Background/Purpose:

Lupus nephritis (LN) develops in 50-60% of lupus patients. The consequence of this entity is renal failure, that can arise in 10-15% of patients and an increase of the hazard ratio for mortality (HR 2.28). Proliferative lupus nephritis is the most aggressive clinical form. The criteria for diagnosis of LN are easy to apply, but not specific for determine the class of LN.

The aim of the study was to find a metabolomic profile in the urine of lupus patients to diagnose proliferative and/or membranous classes of LN.

Methods:

This was a cross-sectional study. We included lupus patients with and without proliferative and/or membranous lupus nephritis. We used urine samples for the detection of metabolites using mass spectrometry thru gas chromatography (coupled with electronic nose). For baseline characteristics we used t test or U Mann Whitney depending on the distribution of the variables; and X2 for categorical variables. For the detection and selection of the metabolites we used principal component analysis and random forest.

Results:

We included 73 lupus patients, 35 had lupus nephritis; in this group the most common class of LN was IV.

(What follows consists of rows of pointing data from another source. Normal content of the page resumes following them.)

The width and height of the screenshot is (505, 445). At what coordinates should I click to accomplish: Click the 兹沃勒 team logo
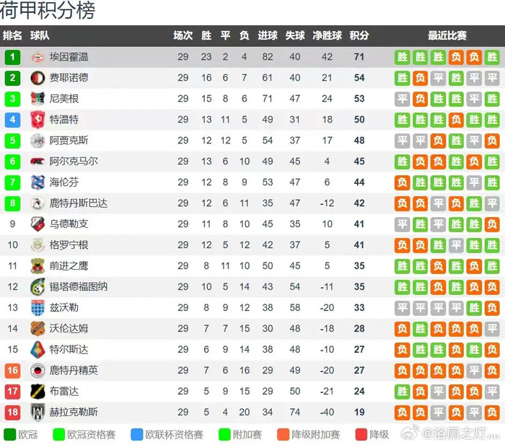(x=38, y=308)
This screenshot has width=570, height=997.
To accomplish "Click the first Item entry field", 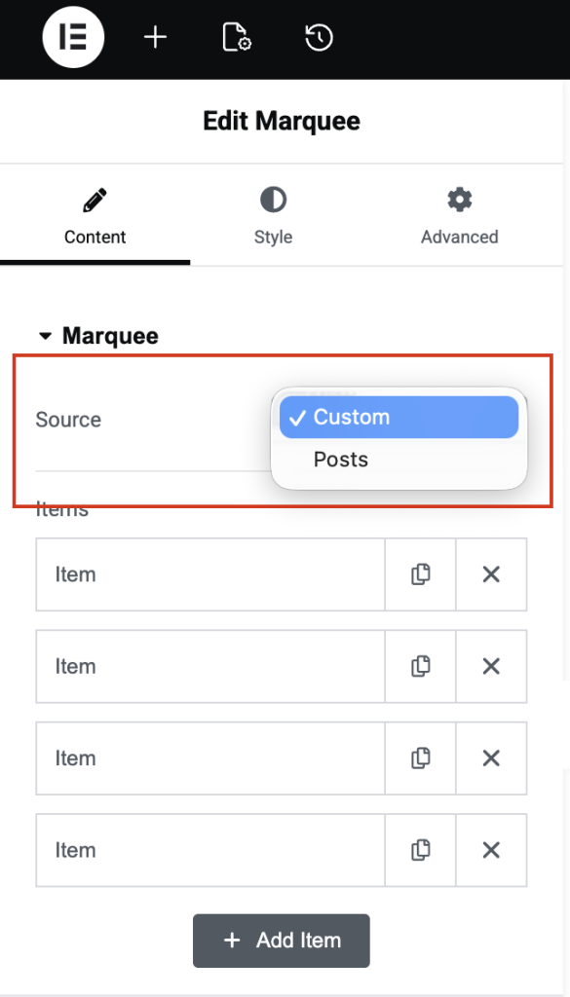I will coord(209,574).
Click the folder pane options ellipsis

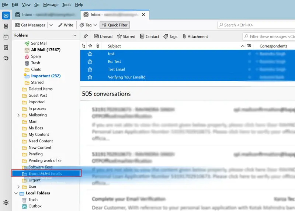tap(74, 35)
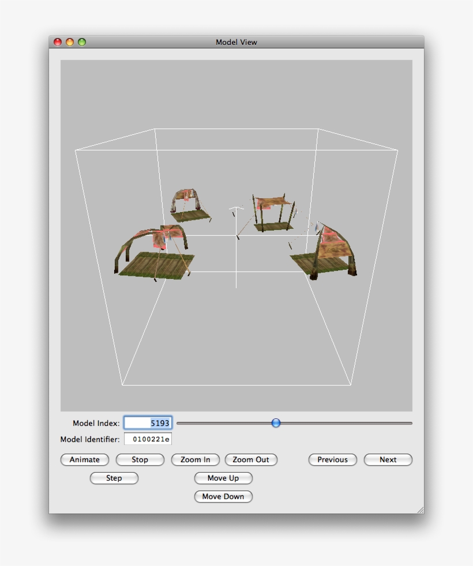Select Previous to view the prior model
This screenshot has width=473, height=566.
[x=333, y=459]
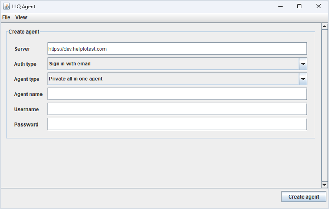Click the Create agent button
Image resolution: width=329 pixels, height=209 pixels.
pos(304,197)
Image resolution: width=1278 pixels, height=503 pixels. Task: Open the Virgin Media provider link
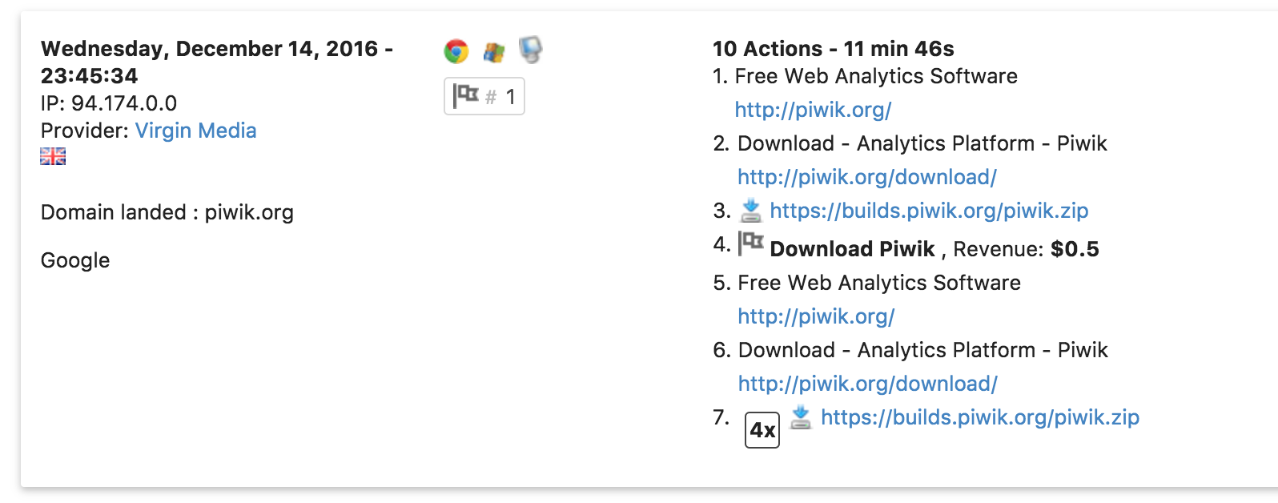(x=195, y=131)
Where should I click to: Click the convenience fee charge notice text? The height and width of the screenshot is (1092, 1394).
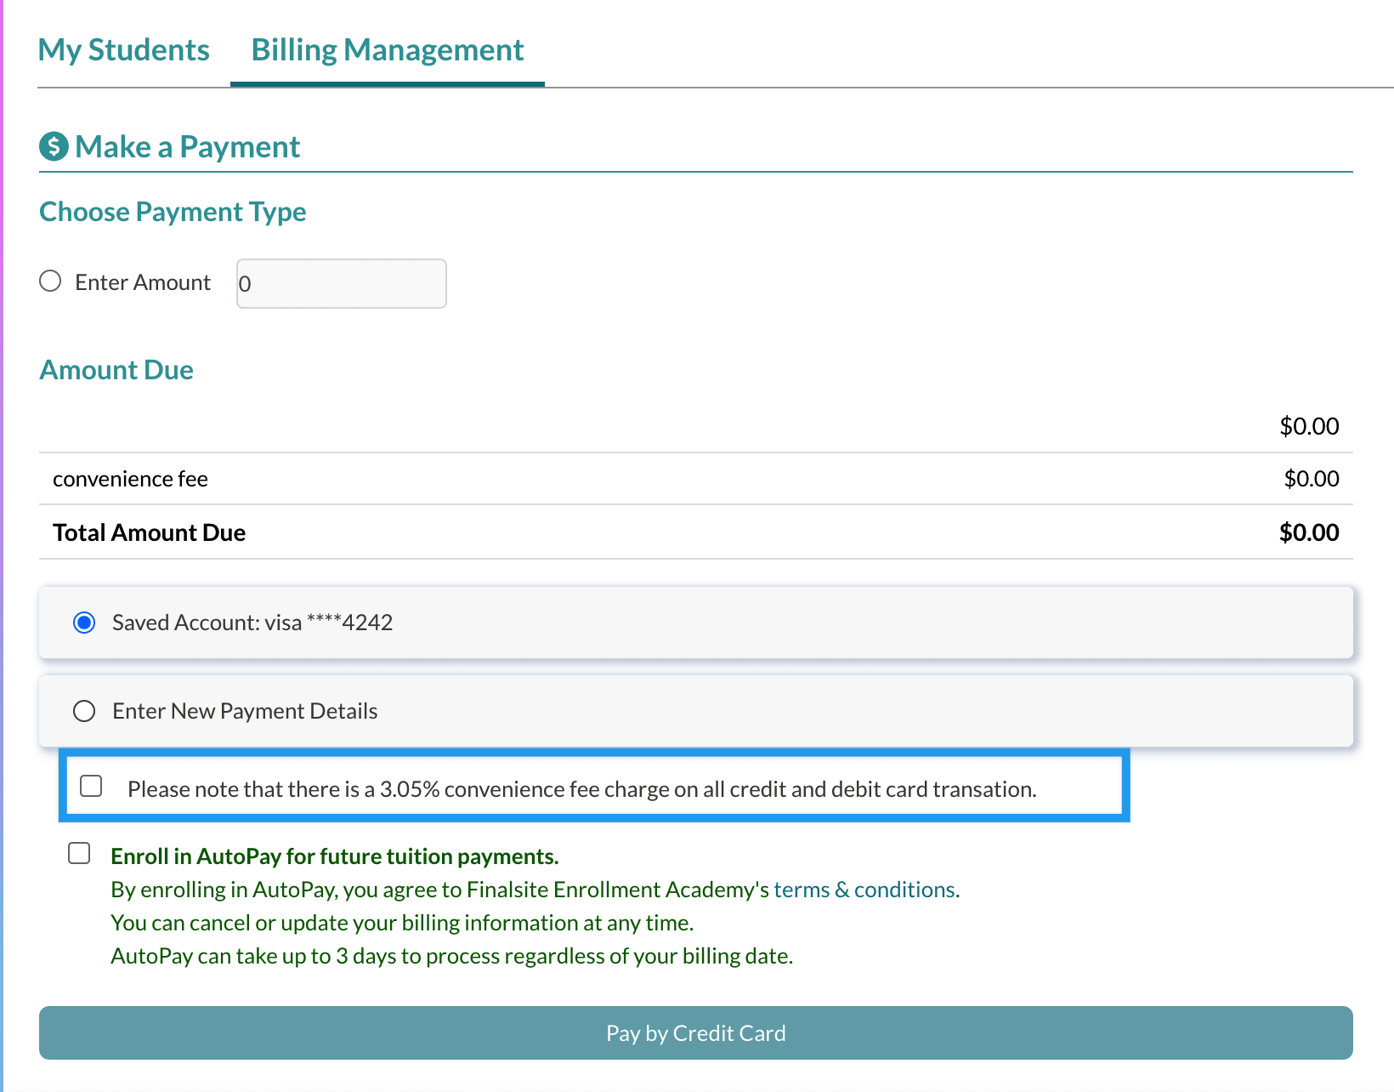click(581, 789)
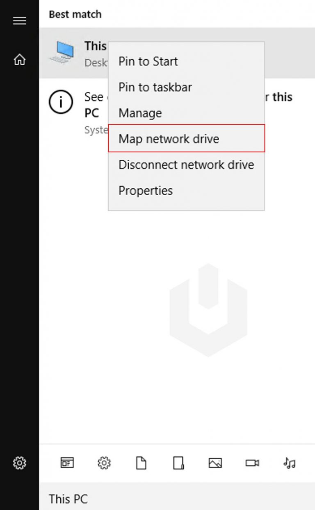Select Map network drive
The height and width of the screenshot is (510, 315).
tap(168, 139)
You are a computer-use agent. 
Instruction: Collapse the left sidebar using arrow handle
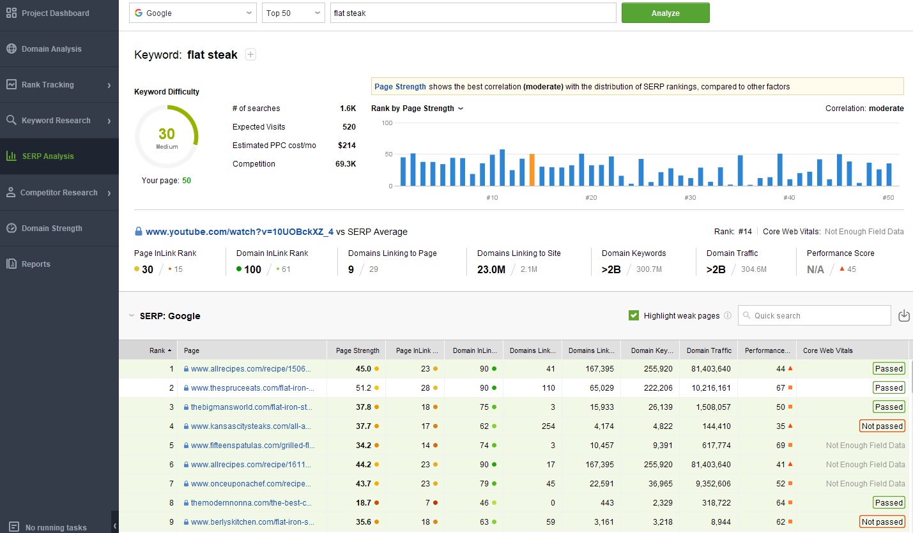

The patients with lupus nephritis were younger and had higher SLE activity at baseline. Sex distribution between the groups were similar. Due to the severity of the disease more patients with LN received steroid and cyclophosphamide pulses.

In the preliminary results of metabolomics we found 242 metabolites, of which 15 were match lupus nephritis, and thus can be considered as a metabolomic fingerprint.

Conclusion:

These preliminary results show a viable method for obtaining new biomarkers for the diagnosis of the different lupus nephritis classes.